Spiked GBS: a unified, open platform for single marker genotyping and whole-genome profiling.

作者信息

Rife Trevor W, Wu Shuangye, Bowden Robert L, Poland Jesse A

机构信息

Interdepartmental Genetics, Kansas State University, 4024 Throckmorton Hall, Manhattan, KS, 66506, USA.

Wheat Genetics Resource Center, Department of Plant Pathology, Kansas State University, 4024 Throckmorton Hall, Manhattan, KS, 66506, USA.

出版信息

BMC Genomics. 2015 Mar 28;16(1):248. doi: 10.1186/s12864-015-1404-9.

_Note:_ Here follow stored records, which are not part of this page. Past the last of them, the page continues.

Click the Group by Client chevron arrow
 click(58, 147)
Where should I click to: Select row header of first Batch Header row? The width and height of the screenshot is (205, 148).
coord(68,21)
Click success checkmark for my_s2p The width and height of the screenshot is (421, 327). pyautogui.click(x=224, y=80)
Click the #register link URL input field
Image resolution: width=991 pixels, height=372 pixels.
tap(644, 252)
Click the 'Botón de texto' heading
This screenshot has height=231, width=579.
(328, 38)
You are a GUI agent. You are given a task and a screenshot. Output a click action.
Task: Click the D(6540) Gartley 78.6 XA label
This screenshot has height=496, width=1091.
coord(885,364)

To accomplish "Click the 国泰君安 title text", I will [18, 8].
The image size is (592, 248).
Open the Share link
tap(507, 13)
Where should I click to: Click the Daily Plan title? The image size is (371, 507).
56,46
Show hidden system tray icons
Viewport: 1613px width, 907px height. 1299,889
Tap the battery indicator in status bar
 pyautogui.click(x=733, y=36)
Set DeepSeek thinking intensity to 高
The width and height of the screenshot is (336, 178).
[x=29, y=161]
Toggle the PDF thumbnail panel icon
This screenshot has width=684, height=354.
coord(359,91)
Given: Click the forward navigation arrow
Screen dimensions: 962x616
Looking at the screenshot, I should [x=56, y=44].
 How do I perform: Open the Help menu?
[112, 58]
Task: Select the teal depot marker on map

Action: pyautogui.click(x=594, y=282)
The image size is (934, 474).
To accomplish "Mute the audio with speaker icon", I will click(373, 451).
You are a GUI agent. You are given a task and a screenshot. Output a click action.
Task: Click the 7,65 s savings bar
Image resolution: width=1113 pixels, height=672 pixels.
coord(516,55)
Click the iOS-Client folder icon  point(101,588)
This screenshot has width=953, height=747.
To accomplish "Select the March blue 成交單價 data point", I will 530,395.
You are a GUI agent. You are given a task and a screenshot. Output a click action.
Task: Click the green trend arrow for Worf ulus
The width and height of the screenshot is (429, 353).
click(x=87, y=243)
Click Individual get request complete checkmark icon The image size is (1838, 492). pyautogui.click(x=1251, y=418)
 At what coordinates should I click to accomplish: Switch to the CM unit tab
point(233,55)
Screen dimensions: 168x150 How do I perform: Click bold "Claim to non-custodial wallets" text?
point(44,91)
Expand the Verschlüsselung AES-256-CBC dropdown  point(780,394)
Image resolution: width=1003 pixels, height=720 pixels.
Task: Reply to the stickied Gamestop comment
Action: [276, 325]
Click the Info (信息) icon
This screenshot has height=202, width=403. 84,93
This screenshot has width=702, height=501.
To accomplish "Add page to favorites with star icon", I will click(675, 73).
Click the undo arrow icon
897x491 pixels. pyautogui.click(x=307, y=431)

DOI:10.1186/s12864-015-1404-9
PMID:25880848
原文链接:https://pmc.ncbi.nlm.nih.gov/articles/PMC4404221/
Abstract

BACKGROUND

In plant breeding, there are two primary applications for DNA markers in selection: 1) selection of known genes using a single marker assay (marker-assisted selection; MAS); and 2) whole-genome profiling and prediction (genomic selection; GS). Typically, marker platforms have addressed only one of these objectives.

RESULTS

We have developed spiked genotyping-by-sequencing (sGBS), which combines targeted amplicon sequencing with reduced representation genotyping-by-sequencing. To minimize the cost of targeted assays, we utilize a small percent of sequencing capacity available in runs of GBS libraries to "spike" amplified targets of a priori alleles tagged with a different set of unique barcodes. This open platform allows multiple, single-target loci to be assayed while simultaneously generating a whole-genome profile. This dual-genotyping approach allows different sets of samples to be evaluated for single markers or whole genome-profiling. Here, we report the application of sGBS on a winter wheat panel that was screened for converted KASP markers and newly-designed markers targeting known polymorphisms in the leaf rust resistance gene Lr34.

CONCLUSIONS

The flexibility and low-cost of sGBS will enable a range of applications across genetics research. Specifically in breeding applications, the sGBS approach will allow breeders to obtain a whole-genome profile of important individuals while simultaneously targeting specific genes for a range of selection strategies across the breeding program.

摘要

背景

在植物育种中,DNA标记在选择方面有两个主要应用:1)使用单标记分析(标记辅助选择;MAS)选择已知基因;2)全基因组分析和预测(基因组选择;GS)。通常,标记平台仅针对其中一个目标。

结果

我们开发了加标测序基因分型(sGBS),它将靶向扩增子测序与简化代表性测序基因分型相结合。为了尽量降低靶向分析的成本,我们在GBS文库的测序运行中利用一小部分可用测序能力来“加标”带有不同独特条形码集的先验等位基因的扩增靶标。这个开放平台允许同时检测多个单靶点位点,同时生成全基因组图谱。这种双重基因分型方法允许对不同样本集进行单标记评估或全基因组分析。在此,我们报告了sGBS在一个冬小麦群体上的应用,该群体针对转化的KASP标记以及针对叶锈病抗性基因Lr34中已知多态性的新设计标记进行了筛选。

结论

sGBS的灵活性和低成本将使其在遗传学研究中有一系列应用。特别是在育种应用中,sGBS方法将使育种者能够获得重要个体的全基因组图谱,同时针对育种计划中的一系列选择策略靶向特定基因。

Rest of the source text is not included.